对着铜镜瞧了半晌,直到确定镜中人已有**分相似王语嫣了,东方不败这才满意地点点头,随后在脸上堆满娇羞之态,出门拜访那慕容复去了。
经过打听,东方不败得知慕容复住在南边的房间。
此刻月亮已经升得很高。众人大多入睡,而东方不败走到慕容复的房外。见里面还亮着灯,心想他一定还在为当上驸马一事努力准备,当即佩服起他的刻苦劲儿来。
随后东方不败悄悄挨近房门,敲了敲门框。
只听里边慕容复的声音传来:“谁啊?”
“表哥,是我。”东方不败立时运起变声妙术,学着王语嫣的声音,开口答道。
“什么?”慕容复听罢,赶紧走到门前,拔开门闩,一看来人,竟“真”是“自己的表妹王语嫣”,语气略带责备地道:“表妹,我不是让公冶二哥送你回燕子坞去吗?你怎么还在这里?”
东方不败也不回答他的话,只是语音轻柔地说:“表哥,你过来,我有话跟你说。”
慕容复听了她的话,朝四下望了一圈,说道:“这里又没有外人,有话为何不在此地说?”
东方不败故作神秘道:“小妹的话,事关重大,为防隔墙有耳,还是请表哥移驾一谈。”
慕容复犹豫片刻,答应道:“那好吧。”
见慕容复答应了,东方不败转身引路,二人一前一后,出了西夏国宾馆。
其时虽是深夜,但月亮凌空,月色澄明,只见二人脚下初时踏的是青石板街道,到后来已是黄土小径,小径两旁都是半青不黄的长草。
原来东方不败已将慕容复引至西夏王宫的后山上。
两人又行了一阵,东方不败忽然停步,转身面向慕容复。
慕容复见状,问她说:“表妹,这么晚了,你将我带到此处,是要说什么话来?我听公冶二哥说,他在送你回燕子坞的路上,被你借故甩掉了,所以只好回宾馆见我。我当时还担心你的安危,想不到你竟然自己跑回来了。

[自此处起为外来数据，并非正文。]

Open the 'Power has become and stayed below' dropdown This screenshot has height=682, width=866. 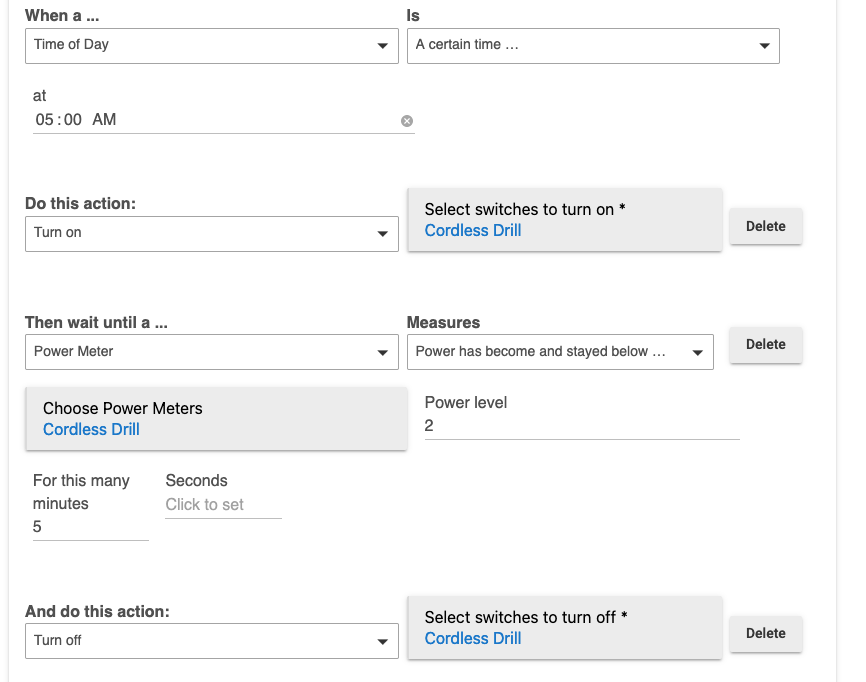tap(560, 352)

你怎么如此任性?”语气中略带责备。
面对慕容复的兴师问罪,东方不败走上几步,柔声说道:“表哥,小妹不听你的吩咐,执意留在此处,的确是错了,这里先跟你陪不是啦。”
说着弯膝裣衽行礼,又道:“你大人有大量,千万别放在心上。我从小敬重你,自小咱们一块玩儿,你说什么,我总是依什么,从来不会违拗于你。今日我不肯离去,你总要念着昔日的情份,原谅我一次。”

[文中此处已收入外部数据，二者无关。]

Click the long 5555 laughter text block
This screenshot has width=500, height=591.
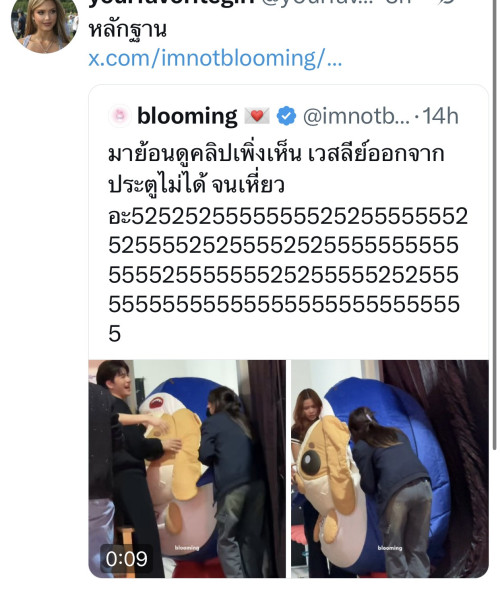click(x=288, y=275)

那日见得王语嫣千里迢迢到西夏来寻找自己,慕容复心中本是感动,只是念及迎娶西夏公主以便复国的大计,这才命令公冶乾送王语嫣回燕子坞去。
自此之后,慕容复尚不知当自己告诉王语嫣他的确是来西夏求亲一事时,他的表妹便萌死志。
后来在公冶乾送王语嫣回燕子坞的路上,她借故落后,寻机跳崖自尽,却给云中鹤救起。
这时慕容复听扮作王语嫣的东方不败软言相求,月光下见到这样一个清丽绝俗的姑娘,如此情致绵绵地对着自己,又深信她不听自己的话跑回来确也出于对自己的思念,想到自己和她青梅竹马的情份,不禁动心,伸出手去,握住她双手,叫道:“表妹!”

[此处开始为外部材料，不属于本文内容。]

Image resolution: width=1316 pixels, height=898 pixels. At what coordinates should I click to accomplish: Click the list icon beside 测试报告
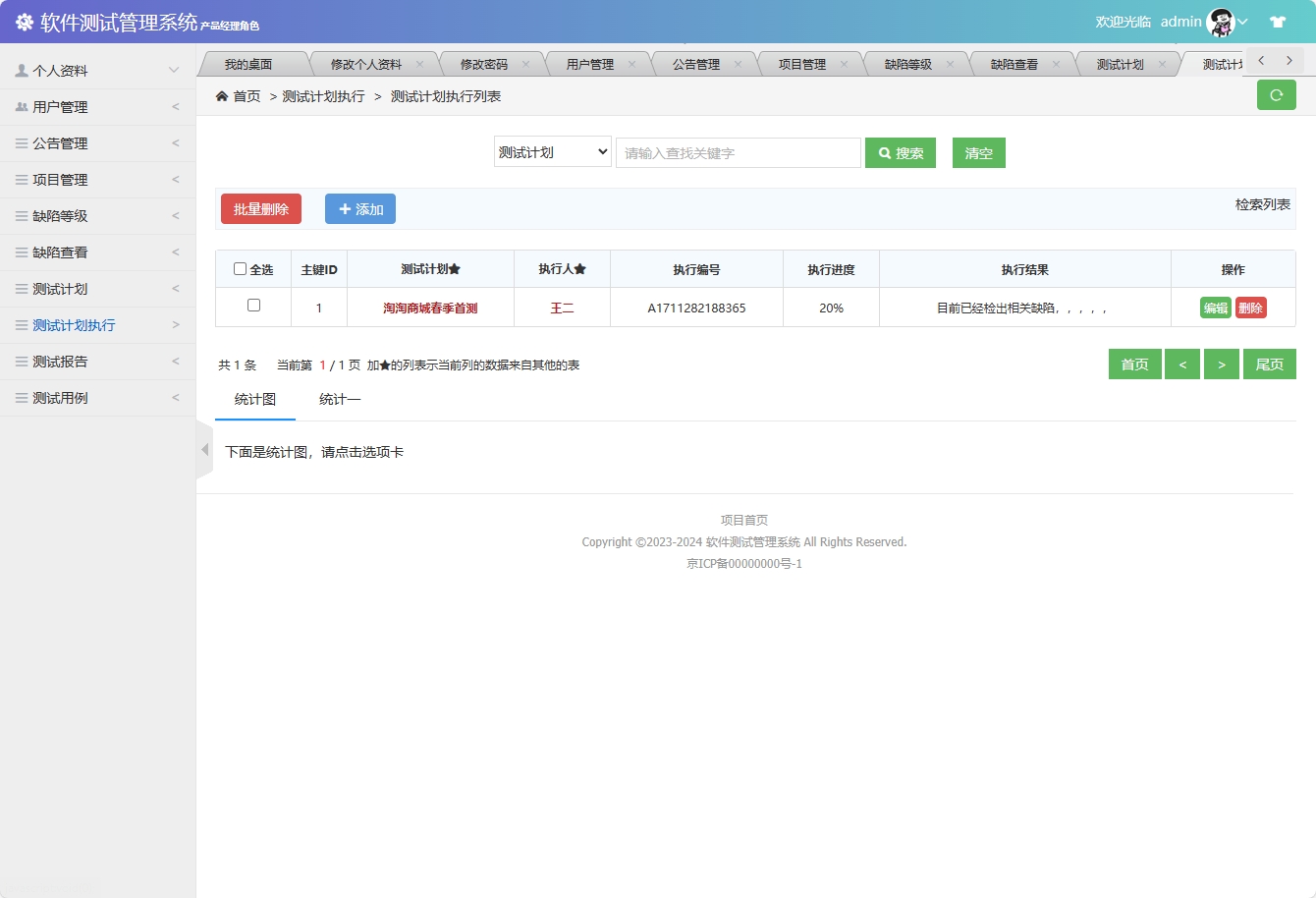click(x=22, y=361)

东方不败大喜,知道自己劝说慕容复的方法已然奏效,当即投身入怀,将头靠在他肩上。
慕容复抱着她温软的身子,不由得心神荡漾,伸手轻抚她头发,柔声道:“表妹,刚才你说有什么重要的事对我讲。你把我叫来这个偏僻的地方,不会只是为了道歉吧?